Document section:
Quantum mechanically the theories of Paul Dirac and Richard Feynman offer a more modern approach.  Dirac showed that every quanta or photon of light acts on its own which he famously stated as "every photon interferes with itself". Richard Feynman showed that by evaluating a path integral where all possible paths are considered, that a number of higher probability paths will emerge.  In thin films for example, film thickness which is not a multiple of light wavelength will not allow the quanta to traverse, only reflection is possible.

Light source requirements 
The discussion above assumes that the waves which interfere with one another are monochromatic, i.e. have a single frequency—this requires that they are infinite in time.  This is not, however, either practical or necessary. Two identical waves of finite duration whose frequency is fixed over that period will give rise to an interference pattern while they overlap.  Two identical waves which consist of a narrow spectrum of frequency waves of finite duration (but shorter than their coherence time), will give a series of fringe patterns of slightly differing spacings, and provided the spread of spacings is significantly less than the average fringe spacing, a fringe pattern will again be observed during the time when the two waves overlap.

Supplied data:
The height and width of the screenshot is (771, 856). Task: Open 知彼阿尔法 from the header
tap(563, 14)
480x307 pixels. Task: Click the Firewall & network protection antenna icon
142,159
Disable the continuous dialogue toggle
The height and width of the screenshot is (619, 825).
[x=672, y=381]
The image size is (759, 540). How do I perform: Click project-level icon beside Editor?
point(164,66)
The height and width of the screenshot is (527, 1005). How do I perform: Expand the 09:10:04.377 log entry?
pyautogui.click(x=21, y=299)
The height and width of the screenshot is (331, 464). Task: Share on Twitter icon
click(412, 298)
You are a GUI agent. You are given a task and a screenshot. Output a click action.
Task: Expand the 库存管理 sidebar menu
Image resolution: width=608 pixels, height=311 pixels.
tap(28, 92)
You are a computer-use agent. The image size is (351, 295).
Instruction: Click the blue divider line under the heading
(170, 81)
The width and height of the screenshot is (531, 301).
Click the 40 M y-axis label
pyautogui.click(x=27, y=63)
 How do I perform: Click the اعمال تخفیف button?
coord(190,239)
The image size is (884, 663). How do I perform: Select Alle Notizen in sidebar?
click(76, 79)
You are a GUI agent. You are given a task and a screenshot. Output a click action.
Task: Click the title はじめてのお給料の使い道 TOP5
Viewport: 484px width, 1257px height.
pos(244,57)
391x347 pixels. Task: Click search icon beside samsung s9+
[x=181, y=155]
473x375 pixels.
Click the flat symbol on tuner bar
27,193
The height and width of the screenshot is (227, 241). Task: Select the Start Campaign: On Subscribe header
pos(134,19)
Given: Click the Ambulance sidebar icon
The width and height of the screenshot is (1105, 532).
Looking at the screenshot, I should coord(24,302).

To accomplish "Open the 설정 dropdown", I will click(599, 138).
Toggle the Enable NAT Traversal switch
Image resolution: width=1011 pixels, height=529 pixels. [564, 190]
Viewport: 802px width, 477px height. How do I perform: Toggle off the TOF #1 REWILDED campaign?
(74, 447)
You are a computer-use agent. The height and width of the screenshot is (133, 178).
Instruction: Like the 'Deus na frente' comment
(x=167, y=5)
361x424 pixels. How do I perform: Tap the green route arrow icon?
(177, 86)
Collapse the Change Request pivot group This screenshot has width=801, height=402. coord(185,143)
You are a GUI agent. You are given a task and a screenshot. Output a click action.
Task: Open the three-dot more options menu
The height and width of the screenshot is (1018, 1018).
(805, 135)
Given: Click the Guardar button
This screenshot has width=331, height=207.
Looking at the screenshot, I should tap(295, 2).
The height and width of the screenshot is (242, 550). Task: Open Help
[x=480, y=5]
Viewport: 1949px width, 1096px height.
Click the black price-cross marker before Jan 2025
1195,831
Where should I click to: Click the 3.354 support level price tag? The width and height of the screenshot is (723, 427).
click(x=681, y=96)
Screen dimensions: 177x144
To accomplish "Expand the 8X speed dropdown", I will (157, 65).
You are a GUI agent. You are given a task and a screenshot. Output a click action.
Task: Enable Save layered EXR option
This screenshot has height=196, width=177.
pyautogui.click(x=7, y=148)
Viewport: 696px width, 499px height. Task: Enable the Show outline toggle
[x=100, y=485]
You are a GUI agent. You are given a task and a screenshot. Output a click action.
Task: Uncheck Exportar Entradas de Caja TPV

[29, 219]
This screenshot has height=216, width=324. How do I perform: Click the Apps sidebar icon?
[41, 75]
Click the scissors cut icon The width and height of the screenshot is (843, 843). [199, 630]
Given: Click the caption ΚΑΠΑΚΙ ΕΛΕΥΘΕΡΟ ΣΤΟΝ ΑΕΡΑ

Exercises to complete:
• a. Return the records from the line holding "The image size is (884, 663)." through the line holding "pos(244,57)", inclusive, copied verbatim.
• b. Resume the passage on light interference right after its final sentence.
The passage on light interference and the records come from unrelated sources.

Results of the tasks:
• a.
The image size is (884, 663). How do I perform: Select Alle Notizen in sidebar?
click(76, 79)
You are a GUI agent. You are given a task and a screenshot. Output a click action.
Task: Click the title はじめてのお給料の使い道 TOP5
Viewport: 484px width, 1257px height.
pos(244,57)

• b.
Conventional light sources emit waves of differing frequencies and at different times from different points in the source. If the light is split into two waves and then re-combined, each individual light wave may generate an interference pattern with its other half, but the individual fringe patterns generated will have different phases and spacings, and normally no overall fringe pattern will be observable.  However, single-element light sources, such as sodium- or mercury-vapor lamps have emission lines with quite narrow frequency spectra.  When these are spatially and colour filtered, and then split into two waves, they can be superimposed to generate interference fringes. All interferometry prior to the invention of the laser was done using such sources and had a wide range of successful applications.

A laser beam generally approximates much more closely to a monochromatic source, and thus it is much more straightforward to generate interference fringes using a laser. The ease with which interference fringes can be observed with a laser beam can sometimes cause problems in that stray reflections may give spurious interference fringes which can result in errors.

Normally, a single laser beam is used in interferometry, though interference has been observed using two independent lasers whose frequencies were sufficiently matched  to satisfy the phase requirements.
This has also been observed for widefield interference between two incoherent laser sources.

It is also possible to observe interference fringes using white light.  A white light fringe pattern can be considered to be made up of a 'spectrum' of fringe patterns each of slightly different spacing. If all the fringe patterns are in phase in the centre, then the fringes will increase in size as the wavelength decreases and the summed intensity will show three to four fringes of varying colour.  Young describes this very elegantly in his discussion of two slit interference. Since white light fringes are obtained only when the two waves have travelled equal distances from the light source, they can be very useful in interferometry, as they allow the zero path difference fringe to be identified.

Optical arrangements 
To generate interference fringes, light from the source has to be divided into two waves which have then to be re-combined. Traditionally, interferometers have been classified as either amplitude-division or wavefront-division systems.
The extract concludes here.